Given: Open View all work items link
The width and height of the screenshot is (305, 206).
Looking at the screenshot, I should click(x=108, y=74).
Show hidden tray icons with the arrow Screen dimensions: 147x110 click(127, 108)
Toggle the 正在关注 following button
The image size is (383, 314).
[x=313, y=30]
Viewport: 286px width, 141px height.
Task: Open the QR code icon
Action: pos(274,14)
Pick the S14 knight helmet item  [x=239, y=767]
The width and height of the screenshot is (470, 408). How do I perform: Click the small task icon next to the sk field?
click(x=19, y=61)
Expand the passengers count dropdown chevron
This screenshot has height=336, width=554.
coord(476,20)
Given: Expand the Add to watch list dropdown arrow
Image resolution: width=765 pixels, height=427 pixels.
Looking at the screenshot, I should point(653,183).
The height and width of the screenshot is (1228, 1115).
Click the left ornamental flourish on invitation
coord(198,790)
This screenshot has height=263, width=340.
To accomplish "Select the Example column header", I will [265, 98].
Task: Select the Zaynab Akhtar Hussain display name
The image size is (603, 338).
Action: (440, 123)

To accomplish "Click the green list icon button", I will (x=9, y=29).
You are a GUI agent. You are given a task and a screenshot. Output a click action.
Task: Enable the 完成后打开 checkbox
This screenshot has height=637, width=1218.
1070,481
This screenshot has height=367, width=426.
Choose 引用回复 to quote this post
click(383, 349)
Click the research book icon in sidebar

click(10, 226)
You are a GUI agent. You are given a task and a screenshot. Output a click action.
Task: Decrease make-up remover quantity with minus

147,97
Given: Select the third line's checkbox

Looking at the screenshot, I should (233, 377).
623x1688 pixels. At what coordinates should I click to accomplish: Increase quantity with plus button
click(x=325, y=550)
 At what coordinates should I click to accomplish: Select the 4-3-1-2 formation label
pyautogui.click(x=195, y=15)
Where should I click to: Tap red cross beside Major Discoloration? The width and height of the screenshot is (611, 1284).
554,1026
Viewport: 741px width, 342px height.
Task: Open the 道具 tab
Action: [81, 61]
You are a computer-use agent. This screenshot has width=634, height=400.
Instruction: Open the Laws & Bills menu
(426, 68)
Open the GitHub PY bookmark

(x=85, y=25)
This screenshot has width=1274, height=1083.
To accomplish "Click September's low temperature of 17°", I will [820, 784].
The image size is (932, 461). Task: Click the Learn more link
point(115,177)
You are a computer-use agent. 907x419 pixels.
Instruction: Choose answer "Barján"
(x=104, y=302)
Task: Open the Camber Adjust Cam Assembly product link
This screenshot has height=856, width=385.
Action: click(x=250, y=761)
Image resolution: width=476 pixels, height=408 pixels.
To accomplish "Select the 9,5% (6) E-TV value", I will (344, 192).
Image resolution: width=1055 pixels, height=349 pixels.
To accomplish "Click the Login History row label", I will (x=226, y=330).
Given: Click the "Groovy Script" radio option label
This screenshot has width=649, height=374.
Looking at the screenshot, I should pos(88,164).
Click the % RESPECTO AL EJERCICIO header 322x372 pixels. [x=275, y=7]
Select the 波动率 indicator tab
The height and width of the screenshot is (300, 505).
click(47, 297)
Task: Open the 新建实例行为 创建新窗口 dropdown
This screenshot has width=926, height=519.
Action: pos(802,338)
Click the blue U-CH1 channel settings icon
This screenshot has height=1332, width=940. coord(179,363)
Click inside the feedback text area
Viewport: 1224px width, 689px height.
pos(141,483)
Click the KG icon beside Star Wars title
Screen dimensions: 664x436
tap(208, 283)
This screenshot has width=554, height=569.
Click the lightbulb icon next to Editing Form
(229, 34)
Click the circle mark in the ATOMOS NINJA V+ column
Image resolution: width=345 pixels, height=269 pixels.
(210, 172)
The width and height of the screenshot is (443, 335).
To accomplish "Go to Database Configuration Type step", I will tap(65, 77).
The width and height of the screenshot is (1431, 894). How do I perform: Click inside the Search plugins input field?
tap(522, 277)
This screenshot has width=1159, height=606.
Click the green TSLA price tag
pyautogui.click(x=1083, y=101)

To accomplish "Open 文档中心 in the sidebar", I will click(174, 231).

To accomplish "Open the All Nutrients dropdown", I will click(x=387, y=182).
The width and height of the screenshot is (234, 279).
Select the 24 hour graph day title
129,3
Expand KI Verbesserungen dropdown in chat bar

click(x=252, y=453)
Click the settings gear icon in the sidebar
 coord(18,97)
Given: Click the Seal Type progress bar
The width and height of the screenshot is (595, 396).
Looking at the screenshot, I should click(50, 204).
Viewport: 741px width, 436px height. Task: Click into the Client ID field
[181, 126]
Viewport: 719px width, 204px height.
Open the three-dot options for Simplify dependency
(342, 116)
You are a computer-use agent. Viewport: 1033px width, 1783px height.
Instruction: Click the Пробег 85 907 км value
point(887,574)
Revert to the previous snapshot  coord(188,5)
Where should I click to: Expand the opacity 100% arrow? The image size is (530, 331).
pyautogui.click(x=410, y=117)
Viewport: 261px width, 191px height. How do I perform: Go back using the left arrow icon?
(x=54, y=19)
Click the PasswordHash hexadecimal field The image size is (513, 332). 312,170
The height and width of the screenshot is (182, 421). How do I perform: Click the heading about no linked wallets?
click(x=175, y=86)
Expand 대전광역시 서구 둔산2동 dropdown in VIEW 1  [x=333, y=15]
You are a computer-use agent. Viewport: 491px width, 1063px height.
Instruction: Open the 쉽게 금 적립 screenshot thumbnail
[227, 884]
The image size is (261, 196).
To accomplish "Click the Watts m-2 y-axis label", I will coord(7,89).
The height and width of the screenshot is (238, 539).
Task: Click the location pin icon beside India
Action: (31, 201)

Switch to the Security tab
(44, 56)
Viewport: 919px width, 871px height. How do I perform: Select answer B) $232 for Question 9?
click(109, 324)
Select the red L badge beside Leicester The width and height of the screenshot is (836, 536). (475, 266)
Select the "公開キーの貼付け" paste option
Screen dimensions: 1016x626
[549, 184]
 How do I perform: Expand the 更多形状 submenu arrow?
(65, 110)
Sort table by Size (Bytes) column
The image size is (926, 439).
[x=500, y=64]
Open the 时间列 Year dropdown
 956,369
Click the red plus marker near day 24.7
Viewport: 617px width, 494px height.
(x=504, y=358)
☆ ☆ ☆ ☆
§ How to complete this task
In the listing above, find the line with "This screenshot has width=926, height=519." and the line with "Revert to the", then print exactly those two lines and every line between them, and nothing more.

§ Answer box
This screenshot has width=926, height=519.
Action: pos(802,338)
Click the blue U-CH1 channel settings icon
This screenshot has height=1332, width=940. coord(179,363)
Click inside the feedback text area
Viewport: 1224px width, 689px height.
pos(141,483)
Click the KG icon beside Star Wars title
Screen dimensions: 664x436
tap(208, 283)
This screenshot has width=554, height=569.
Click the lightbulb icon next to Editing Form
(229, 34)
Click the circle mark in the ATOMOS NINJA V+ column
Image resolution: width=345 pixels, height=269 pixels.
(210, 172)
The width and height of the screenshot is (443, 335).
To accomplish "Go to Database Configuration Type step", I will tap(65, 77).
The width and height of the screenshot is (1431, 894). How do I perform: Click inside the Search plugins input field?
tap(522, 277)
This screenshot has width=1159, height=606.
Click the green TSLA price tag
pyautogui.click(x=1083, y=101)

To accomplish "Open 文档中心 in the sidebar", I will click(174, 231).

To accomplish "Open the All Nutrients dropdown", I will click(x=387, y=182).
The width and height of the screenshot is (234, 279).
Select the 24 hour graph day title
129,3
Expand KI Verbesserungen dropdown in chat bar

click(x=252, y=453)
Click the settings gear icon in the sidebar
 coord(18,97)
Given: Click the Seal Type progress bar
The width and height of the screenshot is (595, 396).
Looking at the screenshot, I should click(50, 204).
Viewport: 741px width, 436px height. Task: Click into the Client ID field
[181, 126]
Viewport: 719px width, 204px height.
Open the three-dot options for Simplify dependency
(342, 116)
You are a computer-use agent. Viewport: 1033px width, 1783px height.
Instruction: Click the Пробег 85 907 км value
point(887,574)
Revert to the previous snapshot  coord(188,5)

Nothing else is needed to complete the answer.